Against this backdrop of regulatory and Board waivers, it is painful to watch 10 hours of Congressional hearing videos and listen to the Chief Executive Officer, two Chief Financial Officers, Chief Operating Officer, Chief Risk Officer and General Counsel tell Congress and the American people they have no idea how $1.6 billion of what should have been legally segregated funds in customer accounts is missing. Edith O’Brien, the former assistant treasurer, took the fifth in house hearings, while smiling like Mona Lisa.

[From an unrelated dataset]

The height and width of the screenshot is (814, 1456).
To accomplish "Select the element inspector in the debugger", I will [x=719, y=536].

The final meltdown of the firm came during the week of Monday, October 24 through Monday, October 31, 2011 – the day the firm filed bankruptcy. On Monday, October 24, according to a Congressional memo, Michael Stockman, the Chief Risk Officer who had replaced Michael Roseman, sent an email that listed the firm’s net funded exposure to European sovereign debt from Greece, Ireland, Italy, Spain and Portugal at $7.687 billion and $422 million for Belgium and France. On the same day,the ratings agency, Moody’s, downgraded MF Global to the lowest investment grade rating, Baa3.
According to an email obtained by Congress, on October 24, Henri Steenkamp, the CFO of the holding company for MF Global, sent an email to Standard and Poor’s, writing that MF Global’s “capital and liquidity has never been stronger…MF Global is in its strongest position ever….” Mr. Steenkamp is still employed at the firm and is signing financial documents for the bankruptcy trustee of the holding company.

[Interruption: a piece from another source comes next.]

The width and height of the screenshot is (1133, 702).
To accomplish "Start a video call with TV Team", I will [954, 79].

On Tuesday, October 25, the firm announced the largest quarterly loss since going public in 2007, a net loss of $191.6 million. Corzine was on the earnings call with investors and explained his bets on sovereign debt as follows: “…the structure of the transactions themselves essentially eliminated market and financing risk.” The stock price lost 44 percent on the day.
On Wednesday, October 26, Standard and Poor’s issued a Credit Watch with negative implications, noting that it might soon downgrade the debt to below investment grade, i.e., junk. On Thursday, October 27, Moody’s again downgraded the firm’s rating, this time to junk (Ba2), citing the firm’s “outsized proprietary position.” In the wee hours of Sunday morning, the firm owned up to customer money missing from the segregated accounts. A potential sale of the firm was aborted. On Monday, October 31, MF Global Holdings Ltd., the parent entity, filed for bankruptcy and the Securities Investor Protection Act (SIPA) liquidation proceeding was filed for the securities brokerage and Future Commission Merchant which held the customer accounts.

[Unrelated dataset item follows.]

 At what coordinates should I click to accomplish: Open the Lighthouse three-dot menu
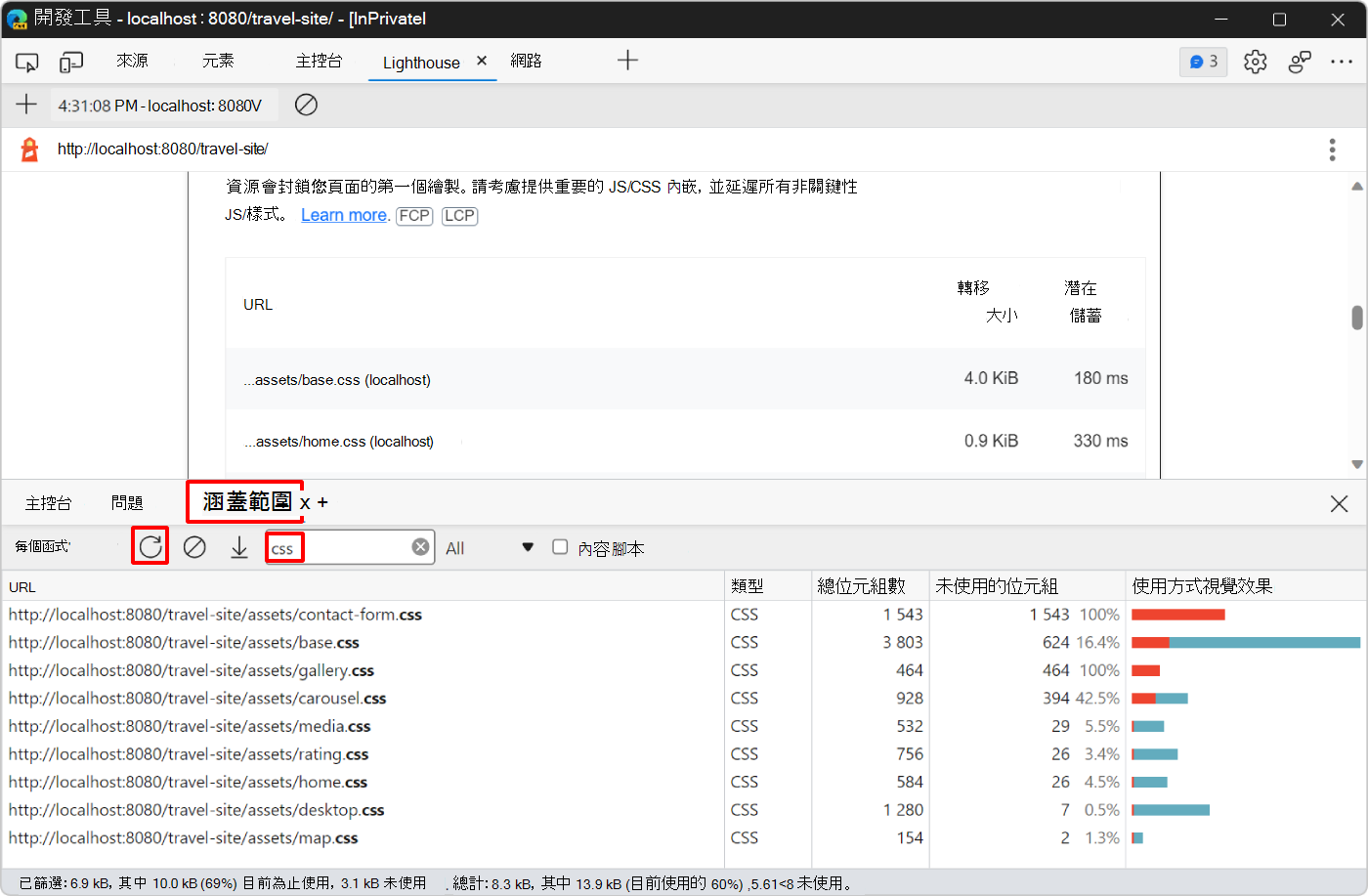point(1332,149)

Eighteen days before the firm failed, the Treasury, Finance Group, and a Senior risk officer prepared a hypothetical death spiral scenario for the firm titled “Break the Glass.” Disturbingly, the following sentence appears in the document:
“How quickly do we want to send cash back to clients, what is the message if we do not send immediately, what is the strategy if we want to keep the customer and wait until the storm passes..."
The checks that were mailed to customers who wanted their money out of MF Global after its credit ratings downgrades and announcement of a record quarterly lossbounced.
Customers have moved their accounts elsewhere now but the cumulative total of money missing in the customer accounts is $1.6 billion, according to the liquidation trustee hired by the Securities Investor Protection Corporation (SIPC), James W. Giddens of the law firm, Hughes Hubbard and Reed. Hughes Hubbard has served as bond underwriting counsel for Citigroup, JPMorgan, and Bank of America on multiple occasions. These are three of the 22 banks which provided the unsecured credit facility of $1.2 billion to MF Global. The law firm told the court it would drop JPMorgan as a client in response to letters of complaint from customers. The trustee is currently negotiating with JPMorgan to return money it says belongs to customers. Hughes and Hubbard’s current relationship with the 21 other banks in the syndicate is unknown.